Macrophage-hitchhiking nanomedicine codelivering gemcitabine and KRAS G12D inhibitor orchestrates chemo-immunotherapy for metastatic colorectal cancer.

KRAS G12D-mutant metastatic colorectal cancer (mCRC) presents a formidable clinical challenge due to profound immunotherapy resistance and poor drug delivery to metastatic lesions. In this contribution, we report a macrophage-hitchhiking micellar nanomedicine (GemkiM) that exploits peritoneal macrophage chemotaxis to selectively deliver a KRAS G12D inhibitor and a gemcitabine prodrug to mCRC lung metastases. Beyond targeted delivery, GemkiM at an optimal drug ratio demonstrated interplay of apoptosis and ferroptosis in CT26 colorectal cancer cells, which triggered extensive DNA damage and cGAS-STING activation, promoting immunogenic cell death (ICD). This cascade reversed the "cold" metastatic tumor microenvironment and restored responsiveness to immune checkpoint blockade.

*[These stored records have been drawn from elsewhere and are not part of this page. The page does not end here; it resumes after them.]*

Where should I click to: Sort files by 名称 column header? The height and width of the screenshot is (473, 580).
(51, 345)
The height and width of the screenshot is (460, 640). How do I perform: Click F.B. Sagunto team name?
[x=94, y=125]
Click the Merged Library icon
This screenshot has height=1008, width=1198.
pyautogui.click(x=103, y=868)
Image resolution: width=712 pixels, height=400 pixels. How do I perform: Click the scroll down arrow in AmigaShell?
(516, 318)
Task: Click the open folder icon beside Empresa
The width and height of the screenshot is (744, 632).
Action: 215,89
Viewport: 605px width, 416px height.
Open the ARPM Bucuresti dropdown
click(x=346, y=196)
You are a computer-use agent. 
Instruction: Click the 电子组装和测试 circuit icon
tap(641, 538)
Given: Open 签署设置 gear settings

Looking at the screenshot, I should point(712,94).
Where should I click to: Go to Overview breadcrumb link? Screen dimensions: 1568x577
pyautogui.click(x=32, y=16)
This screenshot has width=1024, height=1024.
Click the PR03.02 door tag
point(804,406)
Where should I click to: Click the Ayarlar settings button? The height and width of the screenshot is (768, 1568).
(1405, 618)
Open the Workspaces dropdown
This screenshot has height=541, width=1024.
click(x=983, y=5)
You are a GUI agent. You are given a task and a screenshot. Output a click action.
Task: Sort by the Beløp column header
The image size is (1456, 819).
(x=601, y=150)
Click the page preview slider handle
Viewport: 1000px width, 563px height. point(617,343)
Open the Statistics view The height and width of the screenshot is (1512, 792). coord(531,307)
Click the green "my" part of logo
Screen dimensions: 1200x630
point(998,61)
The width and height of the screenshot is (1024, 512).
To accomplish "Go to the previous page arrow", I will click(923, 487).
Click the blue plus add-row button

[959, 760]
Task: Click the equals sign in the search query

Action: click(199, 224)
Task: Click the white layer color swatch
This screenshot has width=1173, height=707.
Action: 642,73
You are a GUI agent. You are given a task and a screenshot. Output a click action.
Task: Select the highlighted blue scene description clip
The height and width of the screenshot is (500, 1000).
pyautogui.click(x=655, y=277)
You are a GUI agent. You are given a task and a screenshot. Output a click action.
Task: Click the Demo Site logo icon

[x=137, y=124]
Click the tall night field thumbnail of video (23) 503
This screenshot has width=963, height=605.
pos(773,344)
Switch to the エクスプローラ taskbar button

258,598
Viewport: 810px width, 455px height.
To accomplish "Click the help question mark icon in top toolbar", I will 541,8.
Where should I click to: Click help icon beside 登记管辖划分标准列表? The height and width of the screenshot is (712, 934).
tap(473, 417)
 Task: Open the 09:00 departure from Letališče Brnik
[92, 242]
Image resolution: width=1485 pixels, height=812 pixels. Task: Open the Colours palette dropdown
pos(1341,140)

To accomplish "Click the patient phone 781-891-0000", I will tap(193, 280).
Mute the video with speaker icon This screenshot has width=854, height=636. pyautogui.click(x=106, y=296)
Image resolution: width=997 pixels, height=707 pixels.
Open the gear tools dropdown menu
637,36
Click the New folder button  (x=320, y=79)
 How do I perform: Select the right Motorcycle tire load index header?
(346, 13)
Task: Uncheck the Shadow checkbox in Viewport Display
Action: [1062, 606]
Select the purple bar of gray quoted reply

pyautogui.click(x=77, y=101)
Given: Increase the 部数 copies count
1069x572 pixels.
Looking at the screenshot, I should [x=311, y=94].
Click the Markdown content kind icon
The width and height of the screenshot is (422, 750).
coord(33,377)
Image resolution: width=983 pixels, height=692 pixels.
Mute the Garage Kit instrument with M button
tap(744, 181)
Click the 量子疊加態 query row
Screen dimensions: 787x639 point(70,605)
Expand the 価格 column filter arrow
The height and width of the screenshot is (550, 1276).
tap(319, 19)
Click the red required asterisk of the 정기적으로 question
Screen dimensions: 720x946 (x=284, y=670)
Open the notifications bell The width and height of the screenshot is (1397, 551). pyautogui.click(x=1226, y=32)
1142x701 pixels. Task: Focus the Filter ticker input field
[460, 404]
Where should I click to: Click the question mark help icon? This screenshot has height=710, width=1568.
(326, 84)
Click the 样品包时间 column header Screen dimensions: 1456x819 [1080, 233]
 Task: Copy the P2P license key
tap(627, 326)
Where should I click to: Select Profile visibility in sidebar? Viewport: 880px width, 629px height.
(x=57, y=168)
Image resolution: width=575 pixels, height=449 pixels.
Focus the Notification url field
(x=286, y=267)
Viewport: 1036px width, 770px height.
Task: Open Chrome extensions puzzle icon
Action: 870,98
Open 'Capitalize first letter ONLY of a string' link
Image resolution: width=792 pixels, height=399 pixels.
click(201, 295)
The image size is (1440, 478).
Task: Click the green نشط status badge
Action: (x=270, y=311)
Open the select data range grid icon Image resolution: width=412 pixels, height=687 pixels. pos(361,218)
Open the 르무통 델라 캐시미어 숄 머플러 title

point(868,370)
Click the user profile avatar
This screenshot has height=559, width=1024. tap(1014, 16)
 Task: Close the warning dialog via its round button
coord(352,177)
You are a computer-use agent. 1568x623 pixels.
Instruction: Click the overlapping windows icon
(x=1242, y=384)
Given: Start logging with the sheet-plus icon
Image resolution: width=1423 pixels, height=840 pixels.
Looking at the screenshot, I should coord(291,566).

Notably, GemkiM targeted CT26 lung metastases via hitchhiking peritoneal macrophages. In a stringent lung-metastatic CRC model, GemkiM elicited substantial tumor inhibition and systemic anti-tumor immunity, which effectively instigated the anti-PD-1 immune checkpoint blockade therapy, leading to a 50% cure rate. This work underscores that targeted chemo-immunotherapy with GemkiM via macrophage-mediated transport might offer a unique therapeutic strategy for overcoming KRAS-driven metastatic cancer.